Utopia? This guy looks into a toilet and see utopia?

The killer in the biogas deal is this:

Ola Fredriksson, an engineer at Gryaab, the sewage facility in Goteborg, said that what an average person flushed down the toilet each year created enough biogas to drive 120 kilometers, or 75 miles.

That doesn't sound like a good return on investment. If it takes a year of poo to drive 120 km, this biogas project is a non-starter.

The significant problems we have cannot be solved at the same level of thinking with which we created them.
-Albert Einstein


stupid fat fingers!

to cant fault people for at least TRYING to come up with new ideas..its pretty obvious to me anyway that most folks are just not interested in hearing about major changes in urban planning.

that article i posted is to show that there are alternatives..but unfortunately we are likely going to have to use a variety of alternatives to sustain our present level of movement and industry.

if we could do something like Ginganet from Canada (never could figure out why we are really physically HERE to begin with..) tele-commuting..working out of our homes..smaller family businesses...well sure..but are we at the point where life is too good to GO back to the land...even in a minor way?..are we TOO addicted to this lifestyle that people refuse to listen to alternatives in the way we live?

much like how the United States will never convert to metric...because it would mean a complete restructuring of their entire massive industrial ecomomy...they just cant AFFORD to switch over.. i think the world is far too complex to radically alter our commuting and living patterns as they are i said before..the market will dictate the changes...if the market..and the people WANT self-drive...they are gonna have it..if the people and market want to live in little self-sufficient communes in nature then that will happen...but dont hold your breath.

and no..youre right.. we dont make enough poo.

Of course, I'm not faulting anyone for trying to come up with alternatives, but these are not solutions, they are band aids. The biogas article is a good example since we can't make poo in large enough quantities or fast enough to scale it to a nation's entire fleet of vehicles. None of the alternative fuels available now--not bioethanol, biodiesel, biogas, or electric--are good enough to scale into mass use. They all have problem with energy density (it takes 1.3 liters of ethanol to obtain the same energy as a liter of gasoline) or the the process of creating and refining the fuel is too energy intensive (i.e. it takes 2 barrels of oil in terms of energy to obtain one barrel).

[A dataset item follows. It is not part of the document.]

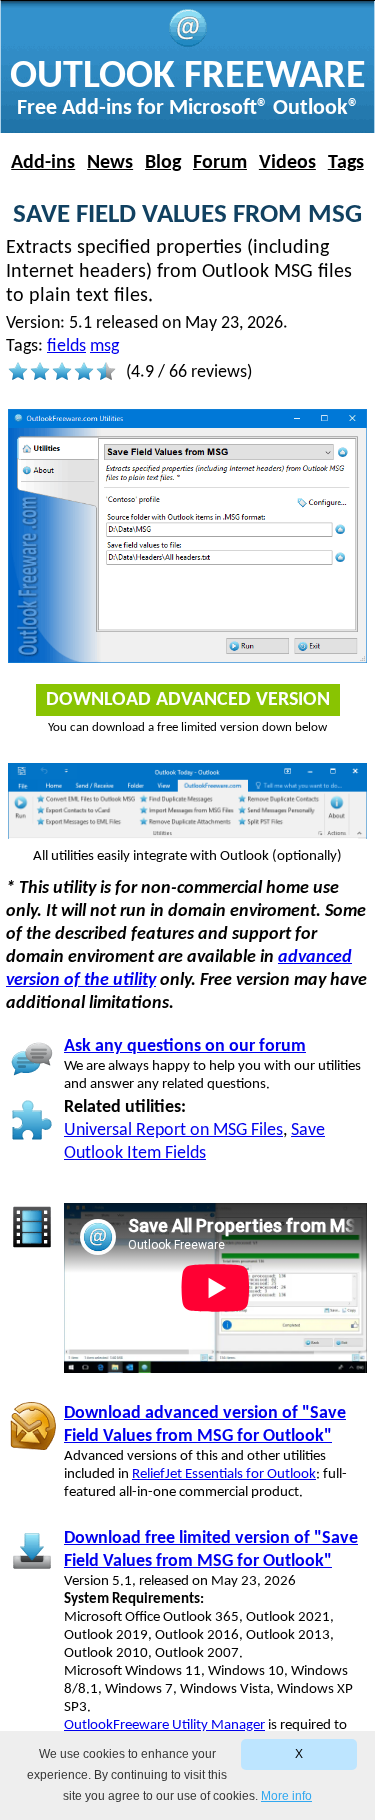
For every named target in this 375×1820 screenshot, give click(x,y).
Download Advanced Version (188, 700)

You may be right about society not being interested in changing they way they live. If true, it would be a huge mistake. If we don't modify the way we live, reality will,and we'll experience it through shortages and rationing. It's much better if we're in control of our fates.

There's a certain irony to it all. The cheapest way toward solving our fossil fuel problems is simply not to use them, but this is politically undesirable and requires us to make an effort or make some sacrifices. On the other hand, looking for alternative fuels is far more costly, but politically popular.

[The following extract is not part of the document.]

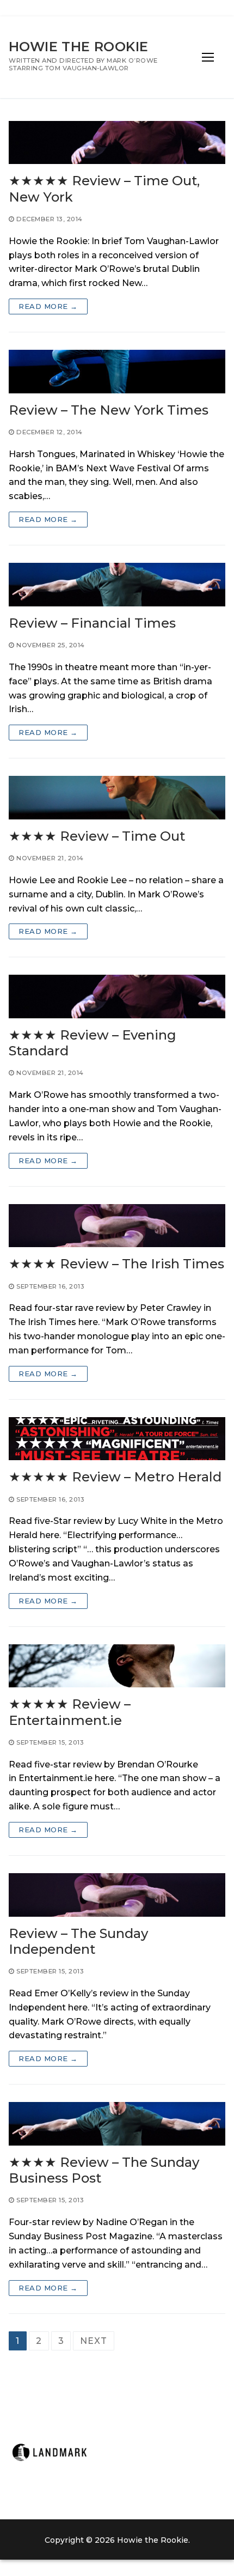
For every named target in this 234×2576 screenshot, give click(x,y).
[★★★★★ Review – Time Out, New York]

The significant problems we have cannot be solved at the same level of thinking with which we created them.
-Albert Einstein


the biggest irony for me is the cost in oil we will need to create the technologiues we need to not use oil.

i hope its not the kind of thing that will affect one particular generation..the urban rethinking that youre on about may happen in a slow relatively painless manner..we can only do what we can.

but i do worry about the terrible future i saw on a TV documentary the other night..where fuel is so scarce that people have to soak up spills with rags and broken light bulbs...and have to defend small isolated pumping stations from hoardes of punkish marauders on motorcycles..

it might have been a documentary...or it might have been Mad Max...i was pretty drunk..

ah...actually...Mad Max would have never happened...the people who lived at the pumping station would have gladly traded the go-go juice for food and other supplies with the marauders...who would have found it in their best interest to trade instead of getting burned and killed with crossbows all the time.